1. 7.5-8% growth possible in FY16, says Bibek Debroy

7.5-8% growth possible in FY16, says Bibek Debroy

India’s economy could grow by 7.5-8% in FY16 despite deficient monsoon rains as most sectors of the economy have shown an uptick in recent months...

By: | New Delhi | Published: August 20, 2015 12:36 AM

India’s economy could grow by 7.5-8% in FY16 despite deficient monsoon rains as most sectors of the economy have shown an uptick in recent months, Niti Aayog member Bibek Debroy told FE.

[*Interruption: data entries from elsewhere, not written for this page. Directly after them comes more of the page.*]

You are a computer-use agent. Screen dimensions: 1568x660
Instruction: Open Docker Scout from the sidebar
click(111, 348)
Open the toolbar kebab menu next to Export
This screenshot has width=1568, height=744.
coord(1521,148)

“With the exception of the railways, I don’t see any sector performing remarkably badly,” Debroy said. Debroy expects economic growth in the second half of the year would outpace that in the first half, as recent policy steps and a step-up in public spending would start showing results in the later part of the year. The first-quarter GDP data is scheduled to be released on August 28. In its latest report, Moody’s Investors Service on Tuesday trimmed India’s growth forecast for FY16 to 7% from 7.5% predicted earlier due to drier-than-usual weather conditions. It is lower than the government’s forecast of 8.1-8.5% and the Reserve Bank of India’s 7.6% for the year.

The country received 10% less than the average levels of rainfall from the start of the monsoon season in June until August 17, according to official data. The below-average rainfall, though lower than anticipated earlier, has clouded prospects for farm output, which could hurt rural incomes and weigh on consumer demand, Moody’s said.

Debroy, however, has a different take on the impact of the deficient monsoon on growth. “It is a different matter that drought may lead to human tragedy in some states. But in terms of affecting the value of agricultural output and, therefore, affecting the value of GDP, (it would do less harm),” he said.

He gave three reasons to buttress his point. Firstly, it is not the overall rainfall level that matters, but the timing and sequence. Secondly, empirical data suggests that sometimes when the kharif crop is bad, the rabi crop compensates. Thirdly, the value of agricultural output mostly comes from irrigated states.

“Everything that I have seen so far, there is no reason to think that the monsoon is going to have any particular adverse effect (on farm output),” he said.